Putting forth a range of ambitious goals for cooperation in nearly a hundred fields, the agenda serves as a blueprint for multi-faceted collaboration between China and Europe in such fields as spaceflight, aviation, anti-piracy, urbanization, energy and other sectors. “If each issue of cooperation could be implemented as planned, China-EU relations would advance by leaps and bounds,” Jiang said.


The “One Belt, One Road” initiative also advances the interests of the European development strategy, said Wang Mingjin, deputy dean of the School of International Relations and Diplomacy at Beijing Foreign Studies University.
 

As an example, he noted that in the end of 2014, EU came up with an investment plan of more than €300 billion to attract large sums of investment through small amounts of public funds. And this will provide opportunities for China to invest and finance projects in EU regions. Complementing each other, the EU investment plan and China’s “One Belt, One Road” will together create opportunities for closer cooperation between the two sides, Wang said.
 

China and EU have been dedicated to promoting multilateral cooperation, and the “One Road, One Road” initiative, as a multilateral strategic plan, will no doubt stimulate new multilateral mechanisms of development, which will, at the same time, make the current international organizations of the regions more open, Wang added.

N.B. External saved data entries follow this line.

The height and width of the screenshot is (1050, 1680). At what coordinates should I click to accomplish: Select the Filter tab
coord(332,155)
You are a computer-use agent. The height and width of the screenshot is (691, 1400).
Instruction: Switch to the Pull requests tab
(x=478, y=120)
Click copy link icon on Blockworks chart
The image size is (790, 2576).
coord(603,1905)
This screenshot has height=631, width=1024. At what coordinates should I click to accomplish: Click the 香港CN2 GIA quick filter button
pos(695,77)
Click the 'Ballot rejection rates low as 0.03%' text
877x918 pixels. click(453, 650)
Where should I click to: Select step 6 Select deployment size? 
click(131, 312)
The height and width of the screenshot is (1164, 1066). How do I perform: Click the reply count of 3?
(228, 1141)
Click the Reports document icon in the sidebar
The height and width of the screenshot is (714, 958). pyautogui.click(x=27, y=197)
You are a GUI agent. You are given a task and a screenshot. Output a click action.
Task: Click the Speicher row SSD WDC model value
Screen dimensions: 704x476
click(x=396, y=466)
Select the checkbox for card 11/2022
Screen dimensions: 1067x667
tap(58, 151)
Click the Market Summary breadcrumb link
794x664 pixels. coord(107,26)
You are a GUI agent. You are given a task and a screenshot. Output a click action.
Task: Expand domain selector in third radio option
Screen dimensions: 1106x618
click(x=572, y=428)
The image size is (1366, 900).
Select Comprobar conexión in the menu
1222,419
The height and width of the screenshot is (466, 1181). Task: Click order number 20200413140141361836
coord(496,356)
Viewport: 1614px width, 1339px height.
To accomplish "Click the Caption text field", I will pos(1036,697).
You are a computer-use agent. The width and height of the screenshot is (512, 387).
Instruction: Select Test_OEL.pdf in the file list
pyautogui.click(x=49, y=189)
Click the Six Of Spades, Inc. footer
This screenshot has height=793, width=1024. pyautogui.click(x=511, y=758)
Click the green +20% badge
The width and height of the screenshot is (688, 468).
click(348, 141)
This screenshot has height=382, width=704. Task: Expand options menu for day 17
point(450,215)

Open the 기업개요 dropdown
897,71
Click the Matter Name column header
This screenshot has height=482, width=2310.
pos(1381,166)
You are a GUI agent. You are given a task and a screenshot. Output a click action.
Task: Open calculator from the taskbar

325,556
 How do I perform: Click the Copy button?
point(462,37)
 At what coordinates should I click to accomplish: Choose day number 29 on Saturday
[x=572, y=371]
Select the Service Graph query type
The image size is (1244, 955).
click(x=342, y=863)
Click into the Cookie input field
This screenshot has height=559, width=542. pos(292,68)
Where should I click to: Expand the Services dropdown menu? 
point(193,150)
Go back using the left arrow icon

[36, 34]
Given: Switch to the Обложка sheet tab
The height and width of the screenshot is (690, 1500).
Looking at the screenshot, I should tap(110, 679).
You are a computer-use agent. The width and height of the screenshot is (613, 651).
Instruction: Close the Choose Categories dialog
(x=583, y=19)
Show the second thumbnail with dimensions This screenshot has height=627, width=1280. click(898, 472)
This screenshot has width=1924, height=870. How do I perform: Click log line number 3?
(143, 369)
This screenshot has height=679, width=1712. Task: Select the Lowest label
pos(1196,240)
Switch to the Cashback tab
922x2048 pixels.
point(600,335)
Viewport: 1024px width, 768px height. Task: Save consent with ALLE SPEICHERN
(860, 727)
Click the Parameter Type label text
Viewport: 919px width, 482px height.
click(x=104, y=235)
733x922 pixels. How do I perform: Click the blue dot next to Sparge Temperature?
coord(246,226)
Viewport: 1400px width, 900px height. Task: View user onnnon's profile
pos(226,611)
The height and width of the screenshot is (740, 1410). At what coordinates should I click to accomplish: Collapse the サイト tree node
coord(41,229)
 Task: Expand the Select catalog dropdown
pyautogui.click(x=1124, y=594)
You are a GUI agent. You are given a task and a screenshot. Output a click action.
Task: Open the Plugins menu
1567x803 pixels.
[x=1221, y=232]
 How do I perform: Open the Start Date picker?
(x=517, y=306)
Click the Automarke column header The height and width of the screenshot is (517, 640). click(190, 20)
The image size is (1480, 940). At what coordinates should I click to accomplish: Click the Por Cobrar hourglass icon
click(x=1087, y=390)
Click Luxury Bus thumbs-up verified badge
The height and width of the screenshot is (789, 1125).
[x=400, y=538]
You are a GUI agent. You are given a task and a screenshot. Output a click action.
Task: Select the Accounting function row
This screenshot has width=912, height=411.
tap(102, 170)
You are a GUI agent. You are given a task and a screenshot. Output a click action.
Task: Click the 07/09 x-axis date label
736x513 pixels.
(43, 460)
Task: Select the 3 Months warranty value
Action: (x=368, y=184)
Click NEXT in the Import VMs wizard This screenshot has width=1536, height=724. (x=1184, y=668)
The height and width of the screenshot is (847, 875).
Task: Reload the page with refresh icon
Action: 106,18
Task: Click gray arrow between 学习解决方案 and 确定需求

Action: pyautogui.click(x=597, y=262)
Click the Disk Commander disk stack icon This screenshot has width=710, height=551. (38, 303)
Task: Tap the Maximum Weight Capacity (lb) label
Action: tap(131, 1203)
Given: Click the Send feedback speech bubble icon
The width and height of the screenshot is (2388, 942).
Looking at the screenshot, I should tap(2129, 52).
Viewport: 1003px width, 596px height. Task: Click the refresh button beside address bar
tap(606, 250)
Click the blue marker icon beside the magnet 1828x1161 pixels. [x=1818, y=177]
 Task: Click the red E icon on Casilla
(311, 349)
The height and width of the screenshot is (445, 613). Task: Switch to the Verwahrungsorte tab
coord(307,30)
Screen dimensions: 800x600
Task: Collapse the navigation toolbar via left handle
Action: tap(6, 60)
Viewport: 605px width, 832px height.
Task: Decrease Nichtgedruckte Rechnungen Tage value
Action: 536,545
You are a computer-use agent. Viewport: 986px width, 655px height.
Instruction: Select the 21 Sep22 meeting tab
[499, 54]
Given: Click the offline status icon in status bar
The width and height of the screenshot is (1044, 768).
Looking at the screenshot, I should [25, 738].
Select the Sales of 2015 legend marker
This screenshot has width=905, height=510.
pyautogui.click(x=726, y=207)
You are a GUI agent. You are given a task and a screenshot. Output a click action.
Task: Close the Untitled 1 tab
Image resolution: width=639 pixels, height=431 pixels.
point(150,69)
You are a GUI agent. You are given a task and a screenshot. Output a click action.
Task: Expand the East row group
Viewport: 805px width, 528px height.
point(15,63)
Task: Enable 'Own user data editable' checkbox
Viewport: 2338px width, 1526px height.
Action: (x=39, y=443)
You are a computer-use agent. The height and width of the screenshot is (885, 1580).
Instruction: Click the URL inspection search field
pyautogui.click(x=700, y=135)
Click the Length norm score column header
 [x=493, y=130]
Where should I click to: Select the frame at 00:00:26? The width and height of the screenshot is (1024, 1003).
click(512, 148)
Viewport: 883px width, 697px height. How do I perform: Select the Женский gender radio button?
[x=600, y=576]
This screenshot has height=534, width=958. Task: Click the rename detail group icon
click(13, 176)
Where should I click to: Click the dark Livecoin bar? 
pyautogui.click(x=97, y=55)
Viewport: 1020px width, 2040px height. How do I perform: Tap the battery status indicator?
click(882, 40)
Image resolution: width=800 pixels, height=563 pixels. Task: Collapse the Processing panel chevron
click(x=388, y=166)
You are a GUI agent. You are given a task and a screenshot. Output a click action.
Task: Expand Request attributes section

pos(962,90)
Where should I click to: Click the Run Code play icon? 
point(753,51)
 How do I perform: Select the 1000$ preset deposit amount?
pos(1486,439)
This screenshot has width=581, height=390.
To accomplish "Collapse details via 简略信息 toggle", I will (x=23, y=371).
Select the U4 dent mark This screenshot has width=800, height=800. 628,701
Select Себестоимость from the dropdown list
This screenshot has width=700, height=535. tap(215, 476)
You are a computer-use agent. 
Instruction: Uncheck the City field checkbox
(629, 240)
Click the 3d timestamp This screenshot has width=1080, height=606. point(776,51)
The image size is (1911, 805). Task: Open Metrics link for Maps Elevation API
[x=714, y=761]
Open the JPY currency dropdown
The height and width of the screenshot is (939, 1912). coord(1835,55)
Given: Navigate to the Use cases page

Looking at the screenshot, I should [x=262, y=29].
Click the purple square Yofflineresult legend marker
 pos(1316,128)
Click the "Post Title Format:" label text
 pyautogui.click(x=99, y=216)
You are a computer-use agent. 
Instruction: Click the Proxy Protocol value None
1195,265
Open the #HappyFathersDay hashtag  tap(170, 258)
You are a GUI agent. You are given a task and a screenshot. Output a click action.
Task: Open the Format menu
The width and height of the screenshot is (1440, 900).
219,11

Wu Zhicheng, dean of the Zhou Enlai School of Government at Nankai University, said Europe should take full advantage of China’s “One Belt, One Road” initiative and become its participant, promoter, builder and partner to comprehensively deepen the bilateral ties through joint discussion, construction and sharing.
 

Looking back on the year 1975, when China and Europe had just established their diplomatic ties, the annual bilateral trade volume was only $2.4 billion. But today, the average daily volume totals $1.5 billion. The EU has been China’s largest trade partner for 10 consecutive years, and China is the EU’s largest import market and the second-largest trade partner.
 

“The two are deeply interdependent on each other, and an economic slowdown and import reduction of either side will affect the other,” said Hans Dietmar Schweisgut, the EU ambassador to China, in the news release conference of the 40th anniversary of China-Europe diplomatic relations.
 

“For the EU and China, cooperation exceeds disputes in areas of global governance,” said Chen Yugang, a professor from the School of International Relations and Public Affairs at Fudan University. A case in point is that to jointly maintain world peace and stability, the two have made remarkable achievements through their cooperation in the security domain.
 

“In the escort operations in the Gulf of Aden, the interaction and coordination between China and the EU were the formulas for a success that exceeded the expectations of many observers,” Chen said. It has been such an effective international collaboration that piracy off the coast of Somalia has been reduced by 95 percent in the past two years, Chen said.

 

 

Mao Li is a reporter at the Chinese Social Sciences Today.